Trump Administration mulls new sanctions as Cuban economy struggles

Photo Credit: The Washington Post

The Trump Administration is widely expected, later this month, to announce a range of measures against Cuba that could make trade increasingly difficult and cause new uncertainties about investment. If introduced, any such measure would come at a time when the Cuban economy is weak, with the Government emphasising the need to meet domestic requirements from local resources.

In the latest attack on Cuba, Mauricio Claver-Carone, the Director of Western Hemisphere Affairs at the US National Security Council, placed US policy in a broader hemispheric context. Speaking to the Colombian newspaper El Tiempo, he suggested that Havana’s support for Venezuela and the Maduro Government was intended to avoid US pressure being turned towards Cuba.

When asked by the publication about Cuba’s presence in Venezuela and how the US would seek to counteract its influence, he said: “They know and have been convinced that if this chapter ends (in Venezuela) and if democracy and prosperity in Venezuela came to mean a lot …. (this would cause)…. difficulty for them and their system”.

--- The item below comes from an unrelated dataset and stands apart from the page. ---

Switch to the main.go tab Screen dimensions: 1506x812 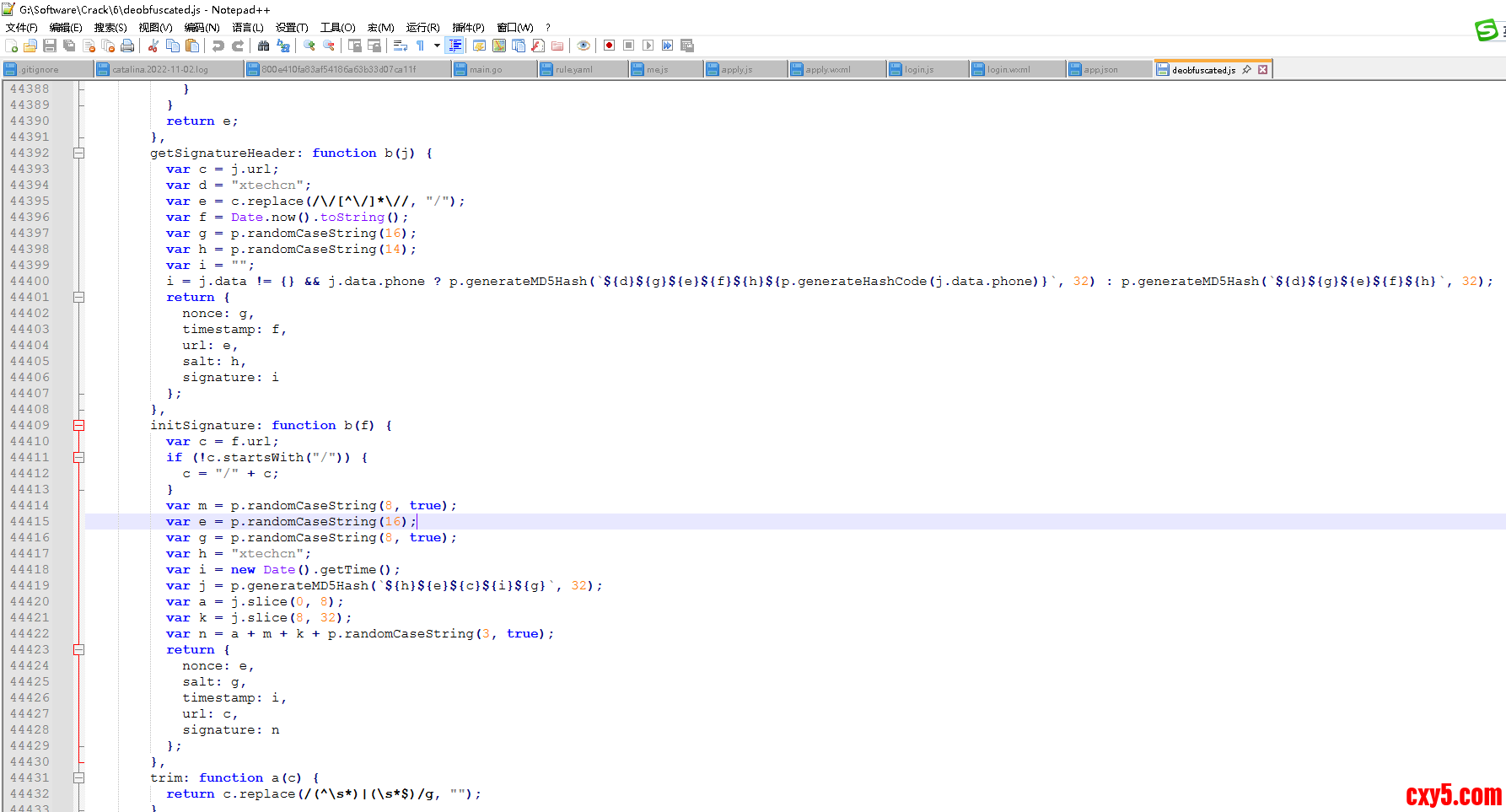pyautogui.click(x=486, y=70)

Apparently linking the US’s Venezuela and Cuba policy, Claver-Carone observed that “the Cuban Government sees Venezuela as an existential problem”. He then went on to suggest that the problems created by the situation in Venezuela were significant for Cuba at a moment of generational transition, and when Cuba was seeking to sustain its system.

Claver-Carone also alleged that Cuba’s support for the ELN Colombian guerrilla group indicated its support for terrorism.

He concluded by observing that “the only way to counteract (Cuban) influence in Venezuela” would be to increase US pressure on Cuba’s Government.

His remarks coincide with a growing sense in Washington that later this month the US may introduce a new range of measures targeted against Cuba.

Among the issues being considered are allowing holders of registered expropriated assets to take legal action by ceasing to waive Title III of Helms Burton, targeted sanctions on Cuban officials believed to be involved in Venezuela (Cuba Briefing 17 December 2018), returning Cuba to the list of State Sponsors of Terrorism, conducting a review of all US business licenses, and restoring the parole programme that encourages the defection of Cuban doctors on medical missions abroad.

Cuban economy struggling

The growing chorus of voices in the upper reaches of the Trump Administration attacking Cuba, including the President himself (Cuba Briefings 18 and 25 February 2019), comes at a time when the Cuban economy is struggling to attract investment, finance the imports it needs, and increase exports as it is also having difficulty increasing productivity and efficiency.

Reports of a recent Council of Ministers meeting, led by President Díaz-Canel, quote him as calling for ‘a growing economic dynamism in 2019 that guarantees a greater impact on the population’s diet, information, housing and transportation’.

According to a summary in Granma, he stressed to ministers the importance of achieving results that improve the daily lives of the Cuban people, the need to follow up on the progresses made in investment month by month, and for all entities to identify what they can export. He also stressed the need to increase short-cycle plantings to have food available more immediately and to continue developing other crops, with the purpose of fulfilling the municipal self-supply program and the free sale of root vegetables.

At the meeting, Cuba’s Minister of Foreign Trade and Foreign Investment, Rodrigo Malmierca, spoke frankly about the “external financial tensions” and the “intensification” of the United States embargo on the island. Cuban reports said that he indicated that Cuba’s foreign trade remained concentrated in “a small group of markets”, highlighted industry’s  technological and infrastructural obsolescence”, observed that there was an “insufficient incentive” for state workers, and noted an “accumulation” of overdue accounts receivable.